|
|
Henry Ma 2013-01-24, 03:26
Dear Flume developers and users,
I understand that Flume NG uses channel-based transactions to guarantee reliable message delivery between agents. But in some extreme failure scenes, will Flume keep total Reliability? I have thought of these scenes below.
1. In transactions between agent, what will happen if the receiving agent process down just after it commits its put transaction and before sends the success indication to the sending agent? Will the sending agent send the same event again when the receiving agent recovers, and cause data duplication?
2. In the communication between the client (data source, sending data to the first-hop agent) and the first-hop agent, what will happen if the agent process down just after it receives the event and before saves to its channel? Will it cause data loss?
3. In the communication between the final-hup agent and the storage system (such as MySQL, HDFS, file system, etc.), what happened if the agent down before it commits the saving transaction but has saved some data in the storage? Will this cause data duplication after the recover of the agent?
Thank you very much! -- Best Regards, Henry Ma
+
Henry Ma 2013-01-24, 03:26
-
Re: Reliability in Flume
Juhani Connolly 2013-01-24, 07:33
Hi Henry,
Just to add to Mike's response:
When used with secure channels(mainly file channel) and with transports that can be rolled back(avro), message delivery is guarranteed(eventually). The only way you can lose data is for a part of the chain to be permanently removed: HD failure or removal of the physical hardware.
Prevention of data duplication has never been an objective of flume, though it is uncommon in a properly configured setup. The larger your batch sizes are, the more duplication you may get with each partial failure. Similarly ordered arrival of data is not guarranteed. The best way to address these two issues, if it is a concern, is to run a map-reduce task or similar to reduce to unique rows and/or reorder.

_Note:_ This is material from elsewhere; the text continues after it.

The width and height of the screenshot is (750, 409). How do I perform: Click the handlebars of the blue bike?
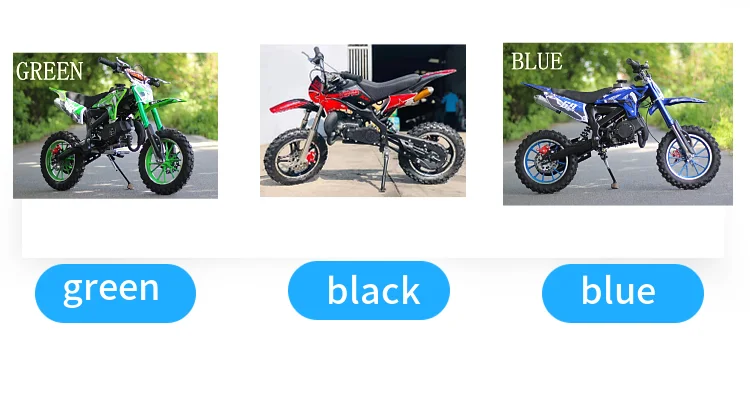[x=637, y=67]
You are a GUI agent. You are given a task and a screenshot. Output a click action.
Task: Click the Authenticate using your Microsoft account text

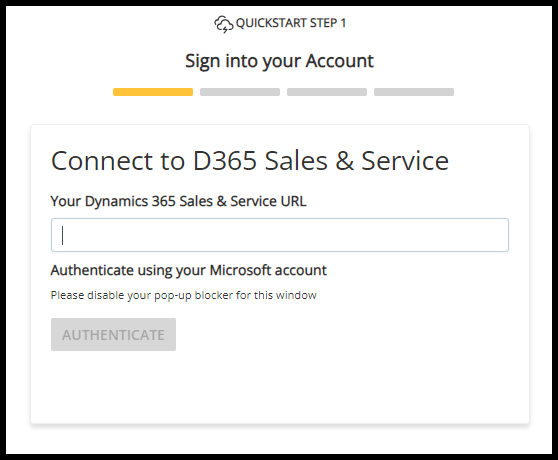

On 01/24/2013 12:26 PM, Henry Ma wrote: > Dear Flume developers and users, > > I understand that Flume NG uses channel-based transactions to > guarantee reliable message delivery between agents. But in > some extreme failure scenes, will Flume keep total Reliability? I have > thought of these scenes below. > > 1. In transactions between agent, what will happen if the receiving > agent process down just after it commits its put transaction and > before sends the success indication to the sending agent? Will the > sending agent send the same event again when the receiving agent > recovers, and cause data duplication? > > 2. In the communication between the client (data source, sending data > to the first-hop agent) and the first-hop agent, what will happen if > the agent process down just after it receives the event and before > saves to its channel? Will it cause data loss? > > 3. In the communication between the final-hup agent and the storage > system (such as MySQL, HDFS, file system, etc.), what happened if the > agent down before it commits the saving transaction but has saved some > data in the storage? Will this cause data duplication after the > recover of the agent? > > Thank you very much! > -- > Best Regards, > Henry Ma
+
Juhani Connolly 2013-01-24, 07:33
-
Re: Reliability in Flume
Mike Percy 2013-01-24, 05:22
Henry, Please see inline...
On Wed, Jan 23, 2013 at 7:26 PM, Henry Ma <[EMAIL PROTECTED]> wrote:
> Dear Flume developers and users, > > I understand that Flume NG uses channel-based transactions to guarantee > reliable message delivery between agents. But in some extreme failure > scenes, will Flume keep total Reliability? I have thought of these scenes > below. > > 1. In transactions between agent, what will happen if the receiving agent > process down just after it commits its put transaction and before sends the > success indication to the sending agent? Will the sending agent send the > same event again when the receiving agent recovers, and cause data > duplication? >
Yes it will cause duplication in this case. But it's not that common if you do proper capacity planning and tuning.
2. In the communication between the client (data source, sending data to > the first-hop agent) and the first-hop agent, what will happen if the > agent process down just after it receives the event and before saves to its > channel? Will it cause data loss? >
It will not cause data loss because it saves to the channel before acknowledging the transaction.
3. In the communication between the final-hup agent and the storage system > (such as MySQL, HDFS, file system, etc.), what happened if the agent down > before it commits the saving transaction but has saved some data in the > storage? Will this cause data duplication after the recover of the agent? >
Yes, this scenario can also cause duplicates.
Regards, Mike
+
Mike Percy 2013-01-24, 05:22
|
|